## Actividad propuesta
Prosigue el texto sobre La letra escarlata a partir de su último párrafo.

## Texto proporcionado
★ ★ ★ ★ ★

La mano y el corazón
Casa de citas/ 649
La mano y el corazón
Héctor Cortés Mandujano
Dicen, niña, que desciendes del Príncipe del Aire
La Sra. Hibbins a Perla,
en La letra escarlata,
de Nathaniel Hawthorne
Cuando muy joven compré e intenté leer por primera vez La letra escarlata. Nada sabía de la novela ni de su autor. Perdí el libro, del que había leído unas páginas, y pasó tiempo. Es difícil no saber la trama de los libros clásicos y, en este caso, vi incluso la versión cinematográfica.
Hace algunos años una amiga me llamó para decirme que una señora en Ocozocoautla estaba vendiendo los libros que constituyeron la biblioteca de su marido muerto hacía poco. Le dio mi número y la señora me habló. Fui y compré una cuarenta de ejemplares, dentro de los que estaba La letra escarlata (Salvat Editores-Alianza Editorial, 1972), de Nathaniel Hawthorne (1804-1864), con traducción de Pilar y José Donoso.
Esta edición tiene una biografía del autor donde señala que trabajó como “Inspector de Aduanas en Salem de 1846 a 1849”. Publicó La letra escarlata en 1850. Antes de la novela hay un texto autobiográfico llamado “La aduana” donde Hawthorne cuenta su experiencia laboral. Él nació en Salem y su tatarabuelo fue uno de los magistrados que decidió la suerte de las famosas “brujas” de su pueblo.
Cuenta de los viejos que le ayudaban en su labor, a los que ve como niños (p. 22): “Exteriormente, la jocosidad de los viejos tiene mucho en común con la alegría de los niños. […] Verdadero resplandor solar en los niños, en los viejos se asemeja al brillo fosforescente de la madera que comienza a podrirse”.

★ ★ ★ ★ ★

## Entradas
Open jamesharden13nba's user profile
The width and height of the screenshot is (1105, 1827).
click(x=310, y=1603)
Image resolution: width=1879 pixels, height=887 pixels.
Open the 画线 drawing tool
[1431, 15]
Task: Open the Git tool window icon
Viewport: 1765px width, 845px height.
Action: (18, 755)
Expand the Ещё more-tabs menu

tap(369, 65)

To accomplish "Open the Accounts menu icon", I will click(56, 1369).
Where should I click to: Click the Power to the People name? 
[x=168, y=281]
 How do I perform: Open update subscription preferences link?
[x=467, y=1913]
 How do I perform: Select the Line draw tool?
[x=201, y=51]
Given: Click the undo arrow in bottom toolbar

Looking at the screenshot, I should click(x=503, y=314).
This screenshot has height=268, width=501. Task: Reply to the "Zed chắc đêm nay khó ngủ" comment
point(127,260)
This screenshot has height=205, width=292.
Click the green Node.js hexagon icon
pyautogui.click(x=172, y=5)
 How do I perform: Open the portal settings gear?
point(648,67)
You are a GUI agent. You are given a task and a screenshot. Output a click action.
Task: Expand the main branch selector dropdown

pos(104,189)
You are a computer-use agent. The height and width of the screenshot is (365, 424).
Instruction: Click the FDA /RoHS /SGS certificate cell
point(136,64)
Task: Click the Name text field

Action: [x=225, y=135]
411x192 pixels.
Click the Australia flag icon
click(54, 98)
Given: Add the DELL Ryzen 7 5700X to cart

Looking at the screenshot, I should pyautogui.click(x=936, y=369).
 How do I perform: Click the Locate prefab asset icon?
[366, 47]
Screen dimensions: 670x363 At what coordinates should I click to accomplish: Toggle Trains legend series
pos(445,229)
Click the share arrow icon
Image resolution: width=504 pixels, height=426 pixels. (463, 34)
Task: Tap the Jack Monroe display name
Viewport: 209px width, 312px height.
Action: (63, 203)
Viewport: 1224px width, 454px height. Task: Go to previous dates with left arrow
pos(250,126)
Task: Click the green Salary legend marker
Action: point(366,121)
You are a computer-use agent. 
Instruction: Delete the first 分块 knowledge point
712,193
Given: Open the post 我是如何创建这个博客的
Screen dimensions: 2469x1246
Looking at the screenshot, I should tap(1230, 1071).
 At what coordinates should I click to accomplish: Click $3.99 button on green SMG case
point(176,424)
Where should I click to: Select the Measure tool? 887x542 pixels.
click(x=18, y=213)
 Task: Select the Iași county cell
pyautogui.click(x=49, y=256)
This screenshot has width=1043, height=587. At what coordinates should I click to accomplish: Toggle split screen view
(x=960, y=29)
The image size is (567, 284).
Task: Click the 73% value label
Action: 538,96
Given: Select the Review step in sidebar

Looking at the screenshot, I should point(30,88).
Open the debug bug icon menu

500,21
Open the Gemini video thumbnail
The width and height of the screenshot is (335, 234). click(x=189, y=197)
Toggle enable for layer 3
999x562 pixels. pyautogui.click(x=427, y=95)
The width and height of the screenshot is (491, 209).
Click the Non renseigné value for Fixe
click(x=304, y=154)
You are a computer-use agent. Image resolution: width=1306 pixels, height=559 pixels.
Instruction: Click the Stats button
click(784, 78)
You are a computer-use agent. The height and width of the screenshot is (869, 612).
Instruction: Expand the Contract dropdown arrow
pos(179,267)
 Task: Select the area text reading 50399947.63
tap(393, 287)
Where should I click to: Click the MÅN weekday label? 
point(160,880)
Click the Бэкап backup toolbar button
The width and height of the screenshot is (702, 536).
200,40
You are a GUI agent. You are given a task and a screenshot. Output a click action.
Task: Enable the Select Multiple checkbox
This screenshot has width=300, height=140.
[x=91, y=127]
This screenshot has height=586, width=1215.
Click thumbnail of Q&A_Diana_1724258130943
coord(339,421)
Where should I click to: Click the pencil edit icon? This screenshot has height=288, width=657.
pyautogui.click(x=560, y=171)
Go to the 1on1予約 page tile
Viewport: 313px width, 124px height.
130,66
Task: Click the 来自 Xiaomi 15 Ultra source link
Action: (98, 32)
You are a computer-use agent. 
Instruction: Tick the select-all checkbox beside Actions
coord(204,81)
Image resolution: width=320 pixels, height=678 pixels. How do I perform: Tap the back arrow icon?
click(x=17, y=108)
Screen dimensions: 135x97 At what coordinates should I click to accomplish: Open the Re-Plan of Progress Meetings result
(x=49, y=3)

★ ★ ★ ★ ★

## Ejercicio resuelto
Habla en especial de dos de ellos, uno (p. 23) “fue marido de tres esposas, todas muertas hacía tiempo; padre de veinte hijos, la mayoría de los cuales, en distintos períodos de la niñez o la edad madura, se habían convertido también en polvo”; sobre él dice (p. 24): “Llegué a la conclusión de que no tenía alma, ni corazón, ni inteligencia; nada, sólo instinto”; el otro viejo había tenido una juventud violenta (p. 27): “Según supe, mató hombres con su propia mano. Estos cayeron como hojas de hierba abatidas por la hoz ante el combate que su espíritu conducía con triunfante energía; pero, sea como sea, nunca albergó en su corazón la crueldad necesaria para abatir a una mariposa”.
Un día, Hawthorne busca otra cosa y se halla un paquete (p. 35): “El andrajo de paño rojo –el tiempo, el uso y la sacrílega polilla lo habían reducido a la condición de andrajo–, al ser examinado atentamente, iba revelando la forma de una letra. Era una A mayúscula”.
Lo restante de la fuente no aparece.